I never found a site that was really what I was looking for when I was on this same quest, instead I discovered the beginner’s guitar book Uncle Tim’s First Year and it more than exceeded my expectations.

JoeCsekoBrainBuilder's avatar

http://guitar.about.com/library/blguitarlessonarchive.htm

http://www.guitarforbeginners.com/

http://www.guitarnoise.com/

I started teaching guitar at age 19, too. I’ll give you my approach and some things that I’ve done to help my students.

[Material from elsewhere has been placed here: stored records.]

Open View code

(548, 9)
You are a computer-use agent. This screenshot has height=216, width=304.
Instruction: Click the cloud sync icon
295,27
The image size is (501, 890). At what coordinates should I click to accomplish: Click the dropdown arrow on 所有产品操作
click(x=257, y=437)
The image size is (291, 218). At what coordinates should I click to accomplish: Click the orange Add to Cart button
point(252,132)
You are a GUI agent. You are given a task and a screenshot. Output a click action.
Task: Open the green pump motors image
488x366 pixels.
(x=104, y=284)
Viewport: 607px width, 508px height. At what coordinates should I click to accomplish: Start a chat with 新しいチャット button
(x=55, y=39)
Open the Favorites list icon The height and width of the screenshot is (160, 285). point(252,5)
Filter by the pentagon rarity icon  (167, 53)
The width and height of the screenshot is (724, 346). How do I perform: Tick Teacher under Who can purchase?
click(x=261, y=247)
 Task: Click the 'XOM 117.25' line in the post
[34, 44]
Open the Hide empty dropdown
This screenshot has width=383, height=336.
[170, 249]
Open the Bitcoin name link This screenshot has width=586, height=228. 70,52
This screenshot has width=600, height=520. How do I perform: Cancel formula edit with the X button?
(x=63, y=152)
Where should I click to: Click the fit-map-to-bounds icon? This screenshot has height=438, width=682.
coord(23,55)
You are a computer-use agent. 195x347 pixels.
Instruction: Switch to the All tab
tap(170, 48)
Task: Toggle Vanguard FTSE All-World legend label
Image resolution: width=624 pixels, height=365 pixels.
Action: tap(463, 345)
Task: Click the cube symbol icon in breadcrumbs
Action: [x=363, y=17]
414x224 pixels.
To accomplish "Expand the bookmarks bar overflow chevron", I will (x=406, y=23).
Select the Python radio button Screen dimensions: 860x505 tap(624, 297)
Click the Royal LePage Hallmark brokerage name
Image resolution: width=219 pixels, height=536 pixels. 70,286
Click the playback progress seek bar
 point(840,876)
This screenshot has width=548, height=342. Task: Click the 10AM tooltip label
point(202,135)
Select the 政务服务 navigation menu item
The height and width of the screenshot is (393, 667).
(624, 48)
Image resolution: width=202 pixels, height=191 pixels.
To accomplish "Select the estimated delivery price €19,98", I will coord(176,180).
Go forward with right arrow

I just went out and bought a guitar one day (age 14) and started tinkering around. I tried to learn some songs by ear and copied some stuff from friends who’d been playing awhile. Well, that wasn’t working out that well, so I decided to start learning exactly how the guitar “worked”, meaning I started studying music theory in high school and on my own through books.

At that point, I realized I was taking a far too academic approach to the instrument and my “playing” sessions all became practice sessions. Practice is extremely important, but to quote the old phrase “all work and no play makes Jack a dull boy”, and it did. I was a machine after some time, practicing eight to ten hours every single day. Obviously my technique and fingerboard knowledge improved exponentially, but I sucked. I had all of the physical skills, the virtuosity, but I wasn’t capable of playing from the heart, being passionate and creating my own music.

I narrowed it down to this approach after many long years.Learn how the instrument works, learn the fretboard and the location of all the notes, practice every day and make that “practice time” really strict. I used to use a digital clock and a metronome (please don’t forget the metronome) and played every scale that I knew in every position for three minutes straight, increasing the tempo on the metronome every one minute to push myself harder.

Separate your practice and your playing time. Practice first so that you’re plenty limber, then just play, play along with CDs and even improvise of songs that you like. Be sure to experiment a lot during your playing sessions. That’s where you’ll really start to grow as you on the instrument, not as a copy of someone you admire.

On that note, try to learn from players that you do admire. Learning their music and techniques and expounding upon them will help you create the style that you’ll ultimately be happy with, an amalgamation of your favorite plays made into something of your own.

Espin01's avatar

Thanks guys. These are really helpful!

GD_Kimble's avatar

also… youtube, surprisingly, has a wealth of DIY guitar lessons.